Le débat en effet est légitime. D’abord parce que le paysage des minima sociaux en France, résultant d’une accumulation de politiques diverses, est d’une grande complexité, avec des dispositifs multiples, aux règles et aux finalités hétérogènes, qui s’articulent plus ou moins bien avec d’autres dispositifs plus généralistes. Ensuite parce que, comme nous l’avons dit lors du 30ème anniversaire du rapport Wresinsnki, la lutte contre la grande pauvreté et la précarité doit relever de la convergence de politiques multiples, de santé, d’emploi, d’éducation, de logement, famille etc.. et qu’il est difficile de penser la question des minima sociaux indépendamment de ces politiques. Enfin parce que le débat politique actuel n’aidait pas à cerner les contours du problème et parce que les délais impartis à ce travail ne permettaient pas assez son indispensable approfondissement.
Pourtant il était important d’aboutir tant la diversité de ces minima peut se révéler un obstacle pour ceux qui en ont besoin et tant leur niveau actuel est dans la plupart des cas éloigné du seuil de pauvreté. Et l’enjeu n’est pas seulement d’assurer aux plus précaires une légitime solidarité mais aussi de contribuer à rendre effectif leur accès aux droits et singulièrement contribuer à améliorer leur accès à l’emploi.
Le texte final ne ferme pas le débat. Le premier mérite du projet qui nous est présenté est selon moi de se placer dans une logique de droits fondamentaux, et, ce faisant, de bien cerner le problème et délimiter l’objectif : assurer à ceux qui connaissent la plus grande fragilité économique un droit effectif à un minimum de ressources garanti stable.
Le second mérite est de proposer un dispositif raisonné et cohérent qui part de l’existant, en tient compte, laisse des questions ouvertes et en même temps permet une amélioration réelle, quoique limitée, de la situation, qu’il s’agisse du montant ou des conditions pour en bénéficier ; et dans ce dispositif je ne peux qu’approuver la volonté de prendre en compte les jeunes, particulièrement ceux qui ne sont ni en emploi ni en formation.
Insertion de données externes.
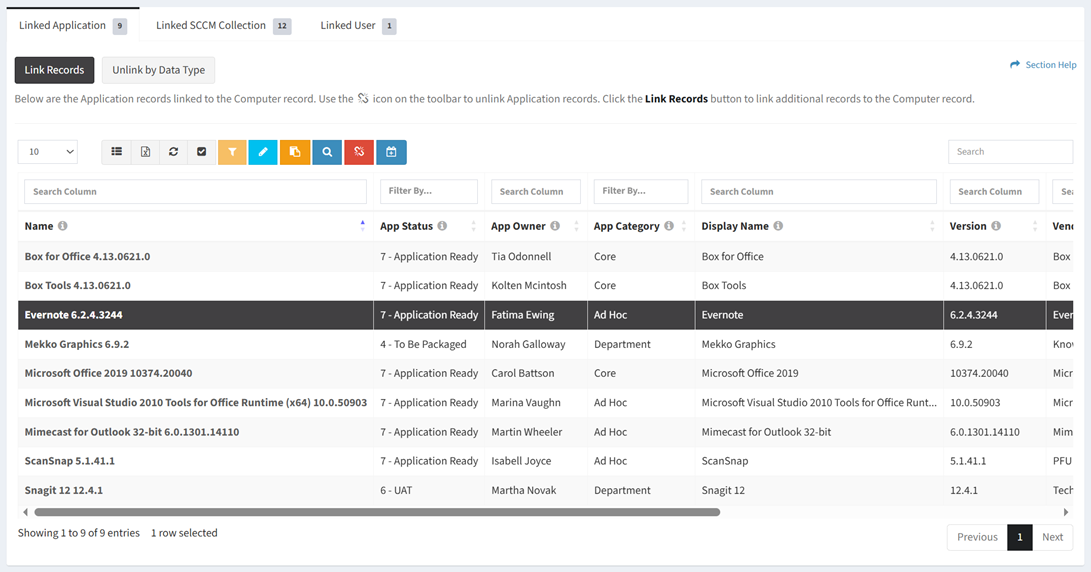Switch to the Linked SCCM Collection tab
Screen dimensions: 1091x572
222,26
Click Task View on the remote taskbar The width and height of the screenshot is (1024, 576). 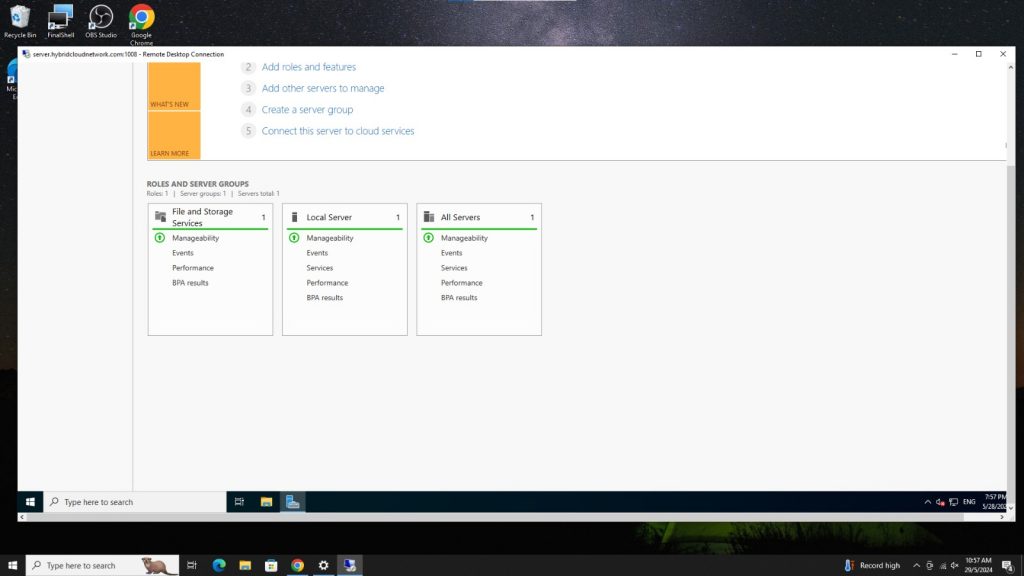pos(239,501)
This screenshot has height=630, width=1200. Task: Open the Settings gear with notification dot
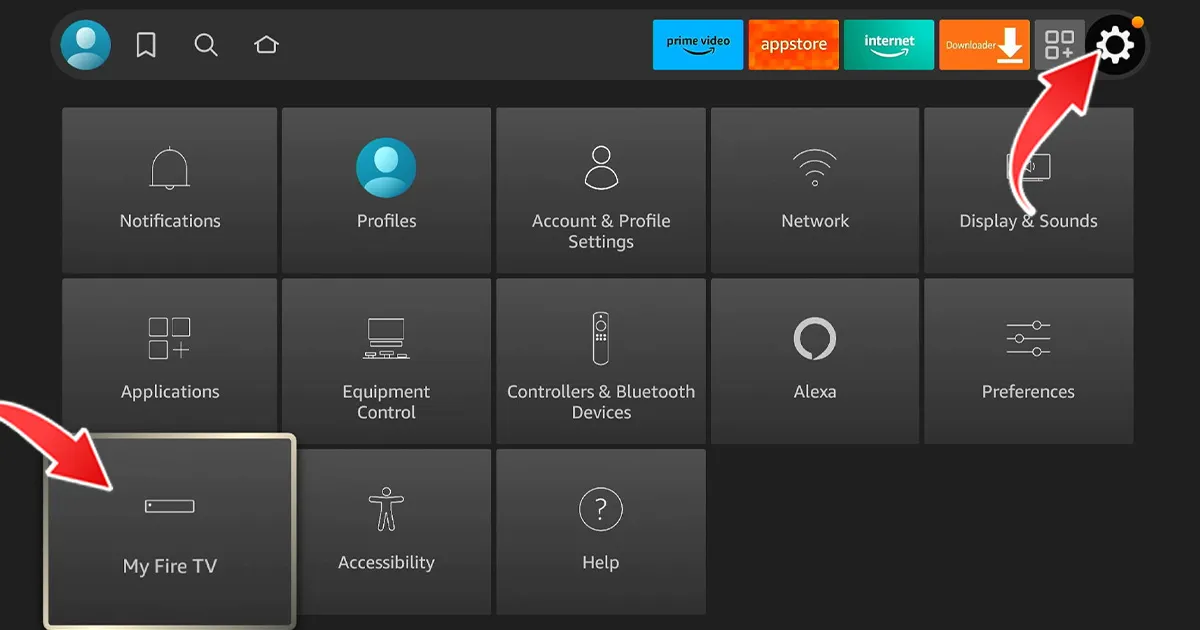(1118, 45)
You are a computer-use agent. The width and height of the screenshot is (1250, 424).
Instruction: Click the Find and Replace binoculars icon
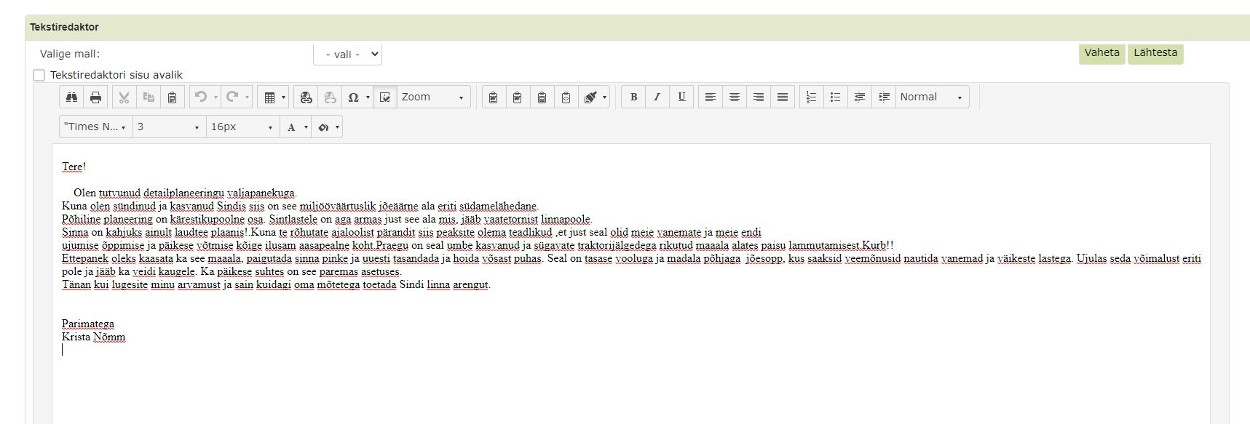pos(73,98)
Le troisième mérite est à mes yeux le souci de lier ce minimum social garanti à des politiques d’accompagnement vers l’emploi, condition indispensable pour sortir durablement de la précarité et être partie prenante de cette « société des semblables » qu’évoque la première partie du texte.
En lisant ce projet et les multiples références qu’il fait à des avis antérieurs, anciens ou récents, on s’aperçoit combien a existé un travail constant de notre assemblée sur la lutte contre la précarité et l’accès aux droits sociaux. Si nous l’adoptons nous nous placerons dans la continuité de ce travail et, je l’espère, nous ouvrirons sans doute la voie pour aller plus loin.